Małgorzata Maślak-Glugla

Personal information
- Born: 24 January 2001 (age 25) Kołobrzeg

Sport
- Sport: Athletics
- Event: Javelin throw
- Club: ULKS Tychowo

Achievements and titles
- Personal bests: Javelin: 61.79 (Tokyo, 2025)

= Małgorzata Maślak-Glugla =

Polish javelin throwerer

Małgorzata Maślak-Glugla (born 24 January 2001) is a Polish javelin thrower. She won the Polish Athletics Championships in 2025.

==Biography==
From Tychowo, she has been coached by Józef Grabarczyk since being a junior athlete. She gave up the javelin throw when she left home to go to university, before returning to it during the COVID-19 pandemic. She placed fourth in the final of the 2023 European Athletics U23 Championships in Espoo, Finland.

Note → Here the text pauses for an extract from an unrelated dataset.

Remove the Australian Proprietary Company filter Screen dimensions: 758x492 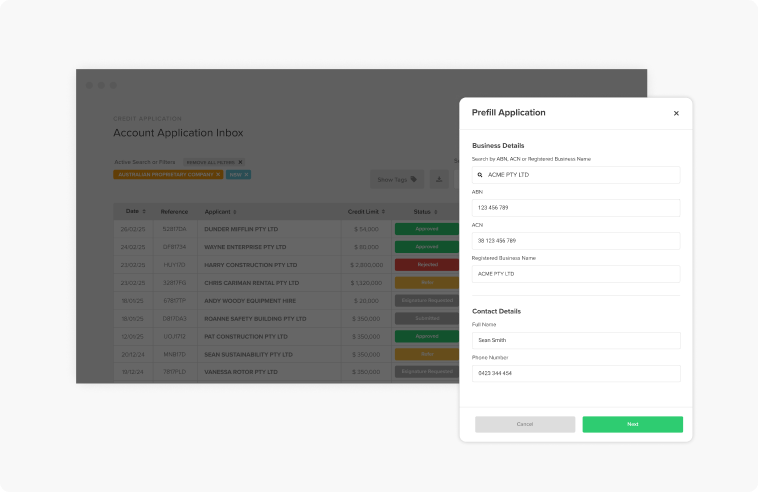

In 2025, she broke her personal best a number of times, including over 60 metres for the first time. She won the Polish Athletics Championships in Bydgoszcz in August 2025 with a final round throw of 61.42 metres, finishing ahead of Gabriela Andrukonis, with Maria Andrejczyk in third.

She competed at the 2025 World Athletics Championships in Tokyo, Japan, throwing personal best 61.79 metres to advance to the final, before placing twelfth overall.

In August 2026, she competed at the 2026 European Athletics Championships in Birmingham, England, placing eighth overall in the javelin throw.

==Personal life==
She studies pedagogy at the Faculty of Humanities of the Koszalin University of Technology.